One feature of Korean meals that I like is banchan, the complimentary and re-fillable side-dishes that always include some form of kimchi plus other pickled and fermented items. I particularly like their fermented squid guts (or at least that’s what I think it is) which is an acquired taste but goes very well with plain white rice.
SBCD takes it one step further by throwing in a whole deep-fried yellow corvina that The Wife is obsessed with. Each diner only gets one portion of the fish and since I’m not a big fan, coupled with my clumsy Korean flat chopstick skills, most of my portion goes to her.
They do allow diners to pay for extra portions of the fish though, and as an indication of how much The Wife loves it, this is what landed on our table — half a fish for me, and 4 1/2 fishes for her. I’m sure this doesn’t happen often, because our waitress had to double-confirm the order of three additional fish remind us that we’d already be getting one each as part of the banchan.

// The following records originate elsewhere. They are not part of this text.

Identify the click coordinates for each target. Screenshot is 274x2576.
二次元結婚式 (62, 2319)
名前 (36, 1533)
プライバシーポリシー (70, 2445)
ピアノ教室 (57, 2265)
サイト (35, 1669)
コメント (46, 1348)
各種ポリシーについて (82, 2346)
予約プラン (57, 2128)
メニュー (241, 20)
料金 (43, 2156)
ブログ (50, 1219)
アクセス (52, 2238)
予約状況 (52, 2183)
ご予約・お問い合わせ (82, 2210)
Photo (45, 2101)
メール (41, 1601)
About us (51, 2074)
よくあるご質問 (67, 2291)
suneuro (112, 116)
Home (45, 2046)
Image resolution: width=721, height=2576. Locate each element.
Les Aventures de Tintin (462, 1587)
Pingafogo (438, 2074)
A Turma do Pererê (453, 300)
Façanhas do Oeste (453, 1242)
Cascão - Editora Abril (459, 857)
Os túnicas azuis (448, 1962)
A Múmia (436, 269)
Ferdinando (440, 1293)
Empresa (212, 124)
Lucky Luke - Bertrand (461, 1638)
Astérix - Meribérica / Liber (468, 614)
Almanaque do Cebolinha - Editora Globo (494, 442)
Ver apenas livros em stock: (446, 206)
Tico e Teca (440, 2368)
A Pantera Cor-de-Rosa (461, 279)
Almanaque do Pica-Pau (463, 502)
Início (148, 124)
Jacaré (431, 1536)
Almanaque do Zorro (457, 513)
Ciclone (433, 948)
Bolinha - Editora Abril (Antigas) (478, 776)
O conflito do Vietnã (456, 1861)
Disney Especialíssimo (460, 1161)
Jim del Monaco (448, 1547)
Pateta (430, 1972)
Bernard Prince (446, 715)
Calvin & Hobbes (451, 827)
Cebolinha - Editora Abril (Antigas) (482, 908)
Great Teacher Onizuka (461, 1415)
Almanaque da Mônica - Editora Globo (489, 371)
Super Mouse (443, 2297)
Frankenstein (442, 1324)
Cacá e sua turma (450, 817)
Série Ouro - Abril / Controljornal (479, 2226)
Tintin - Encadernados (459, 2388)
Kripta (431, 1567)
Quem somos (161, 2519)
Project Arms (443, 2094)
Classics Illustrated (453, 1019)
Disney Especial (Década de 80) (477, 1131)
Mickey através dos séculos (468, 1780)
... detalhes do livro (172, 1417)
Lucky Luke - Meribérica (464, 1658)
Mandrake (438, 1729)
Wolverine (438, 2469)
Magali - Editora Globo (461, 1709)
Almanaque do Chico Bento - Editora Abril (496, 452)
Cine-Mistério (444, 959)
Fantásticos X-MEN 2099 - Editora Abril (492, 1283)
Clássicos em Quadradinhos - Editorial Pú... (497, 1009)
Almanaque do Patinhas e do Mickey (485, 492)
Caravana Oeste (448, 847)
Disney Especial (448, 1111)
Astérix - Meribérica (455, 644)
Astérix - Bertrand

SBCD sources their soybeans from Paju in South Korea’s Gyeonggi Province. Apparently Paju is famous for two things, one being their Jangdanbaekmok certified strain of soybeans and the other being its proximity to the DMZ separating the two Koreas. I’m not sure how those two things are related, but I do know that their tofu is very mashisoyo.
When ordering at SBCD, you could opt for a standalone ala carte order of just their soontofu, but the best value-for-money is to choose their combo meal which includes an additional dish for a nominal top-up of less than $10. You also get to choose the spiciness level of the soontofu, ranging from one chilli (meh) to four chillies (hajima!)
The Wife choose the (beef) Bulgogi Combo with Oyster Soontofu (which also has mussels and shrimp) at the two chilli setting. While there was nothing wrong with the oysters, they weren’t particularly plump and fresh-tasting and we’d probably choose another option next time. The tofu itself though, plus the spicy stew it came in, were as good as we remembered, even though two chillies didn’t pack sufficient punch.
Despite being an add-on, the bulgogi portion was generous and the combined meal of soontofu, banchan and hotstone rice made for a very filling lunch. The taste of the bulgogi itself was alright and I’d say slightly above average.
I chose the Spicy Baby Octopus Combo with Intestine Soontofu, at the three chilli setting. Across our numerous visits in the past, we’ve tried almost all the different soontofu options and I have to say that this was my favourite by far. The beef small intestines didn’t taste gamey or funky at all and the texture was so so soft, even more tender than those in well-braised kway chap.
The spicy baby octopus had a nice bite and was not overcooked. The spiciness was not at the soontofu three chilli level and was more sweet-and-spicy, closer to the flavour of yangnyeom fried chicken. I quite liked it and would definitely order it again.
We’ve had soontofu at other Korean restaurants before, and they’ve never matched up to the ones at SBCD. The tofu is never as soft, probably because they’re probably store-bought ones sitting in the fridge and not made fresh daily using dangerous (why? because near DMZ) beans.
The tofu at SBCD is like tau huay, the silky smooth and wobbly tofu pudding that even toothless grandmas (and grandpas) can eat effortlessly. It’s softer than jello, softer than marshmallows, softer than cotton candy (well… maybe not) but with a spicy kick.
We’ll definitely be back and perhaps, possibly, maybe, I might even live dangerously and go for four chillies.